HDS also re-iterated their stance that Dynamic Provisioning will be available on AMS2000 in the 2nd half of this year. (See my prior post on this subject for more information).

HDS also mentioned that the AMS2000 now supports external authentication infrastructure for storage managers and will support Common Criteria Certification for more stringent data security needs. The external authentication will be available in the second half of the year.

I find the DC version pretty interesting and signals a renewed interest in telecom OEM applications for this mid-range storage subsystem. Unclear to me whether this is a significant market for HDS. The 2500DC only supports 4Gps FC and is packaged with a Cisco MDS 9124 SAN switch. DC powered storage is also more energy efficient than AC storage.

Other than that the Common Criteria Certification can be a big thing for those companies or government entitities with significant interest in secure data centers. There was no specific time frame for this certification but presumably they have started the process.

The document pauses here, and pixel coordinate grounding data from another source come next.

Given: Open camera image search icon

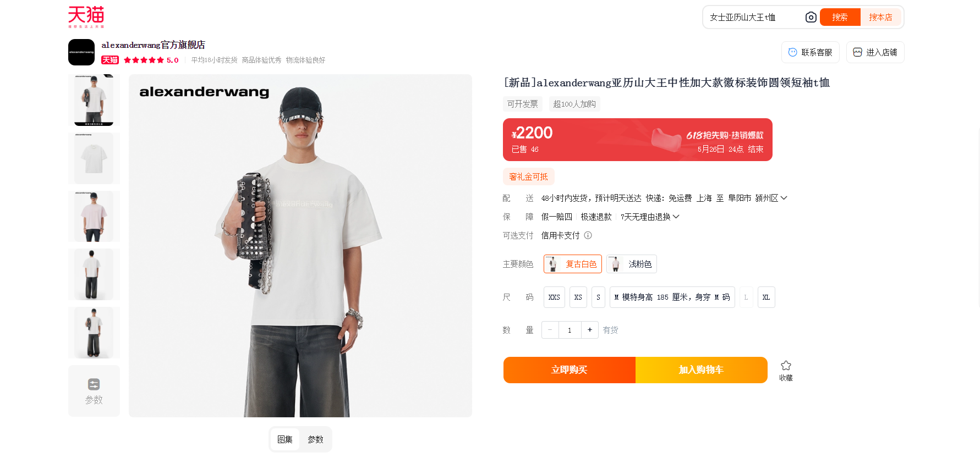Looking at the screenshot, I should click(x=811, y=17).
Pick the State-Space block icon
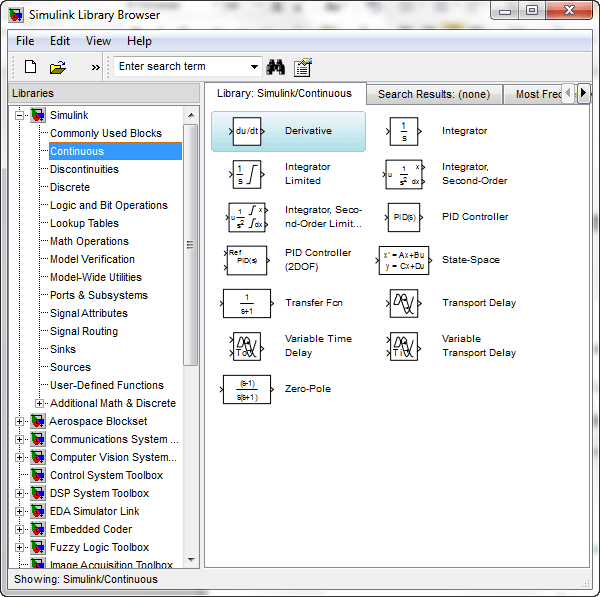This screenshot has width=600, height=597. [404, 260]
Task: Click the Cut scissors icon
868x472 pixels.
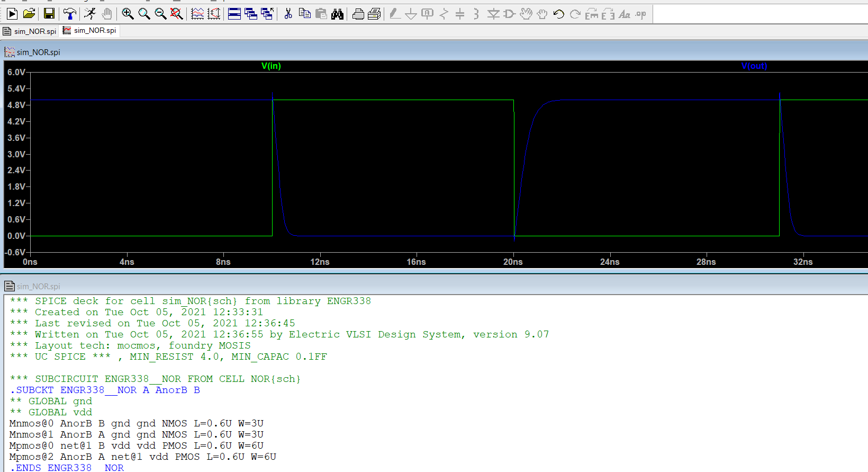Action: [288, 14]
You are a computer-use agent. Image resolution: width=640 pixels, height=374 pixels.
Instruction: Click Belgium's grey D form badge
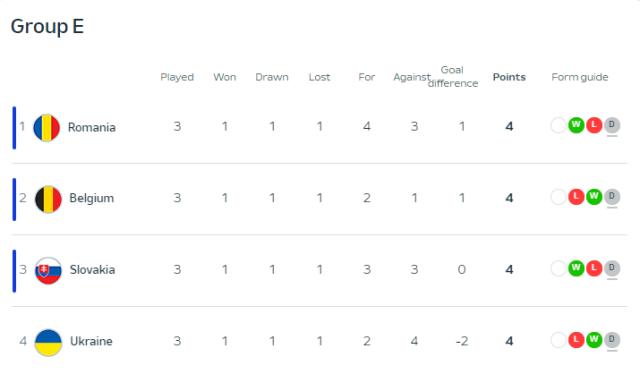pos(611,197)
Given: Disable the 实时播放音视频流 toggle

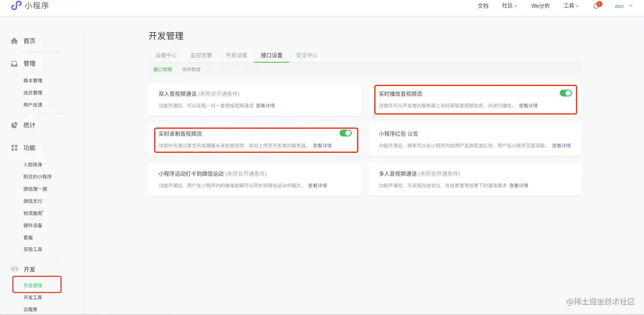Looking at the screenshot, I should (566, 93).

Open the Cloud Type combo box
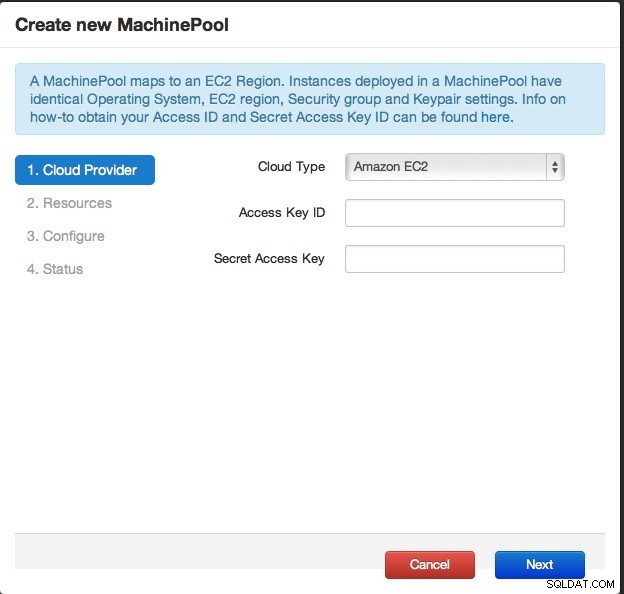[x=454, y=167]
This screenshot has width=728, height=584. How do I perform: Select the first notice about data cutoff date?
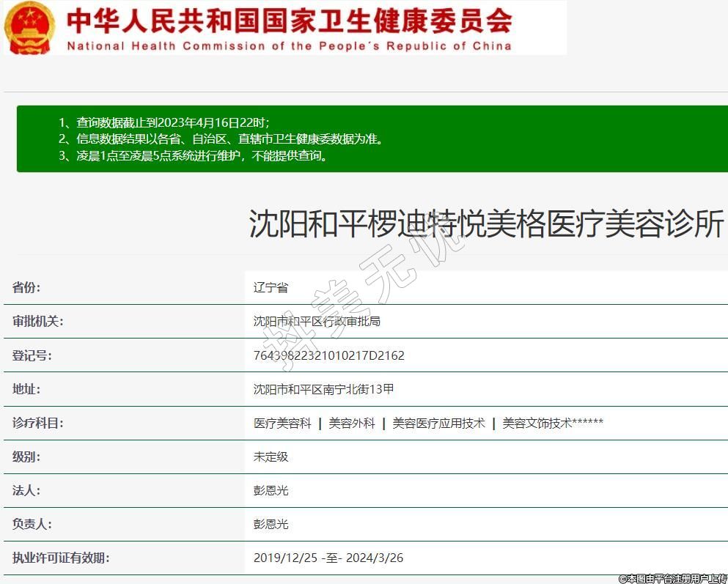tap(169, 122)
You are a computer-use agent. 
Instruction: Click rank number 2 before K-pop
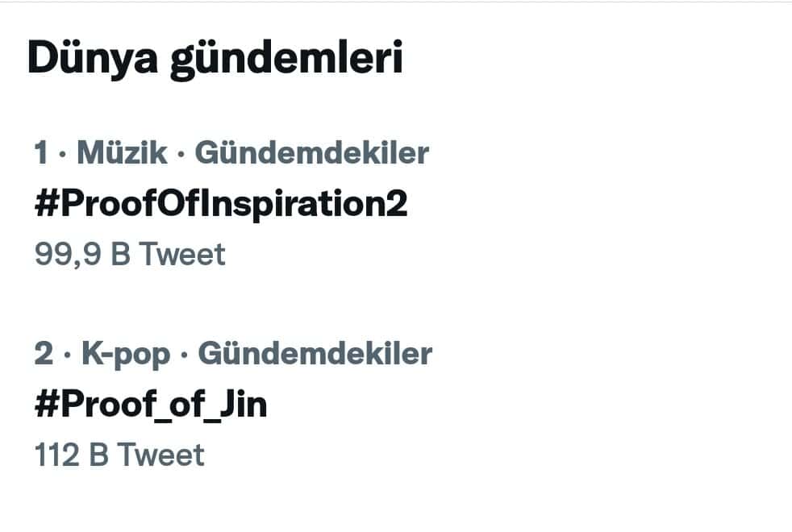[x=43, y=354]
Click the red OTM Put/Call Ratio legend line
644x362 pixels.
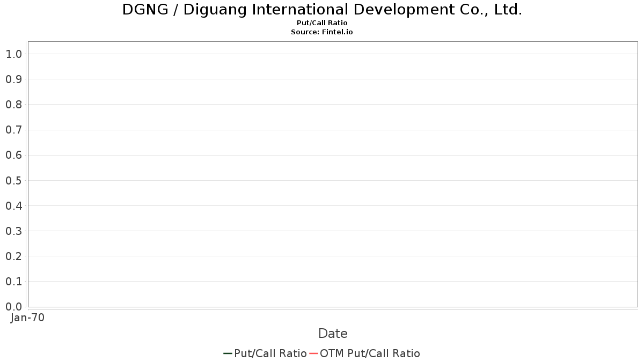tap(313, 353)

As for the rest of this, it’s a pretty straightforward refresh.

DataDirect Networks WOS cloud storage

DataDirect Networks (DDN) announced this week a new product offering private cloud services. Apparently the new Web Object Scaler (WOS) is a storage appliance that can be clustered together across multiple sites and offers a single global file name space across all the sites. Also the WOS cloud supports policy file replication and distribution across sites for redundancy and/or load ballancing purposes.

DDN’s press release said a WOS cloud can service up to 1 million random file reads per second. They did not indicate the number of nodes required to sustain this level of performance and they didn’t identify the protocol that was used to do this. The press release implied low-latency file access but didn’t define what they meant here. 1M file reads/sec doesn’t necessarily mean they are all read quickly. Also, there appears to b more work for a file write than a file read and there is no statement on file ingest rate provided.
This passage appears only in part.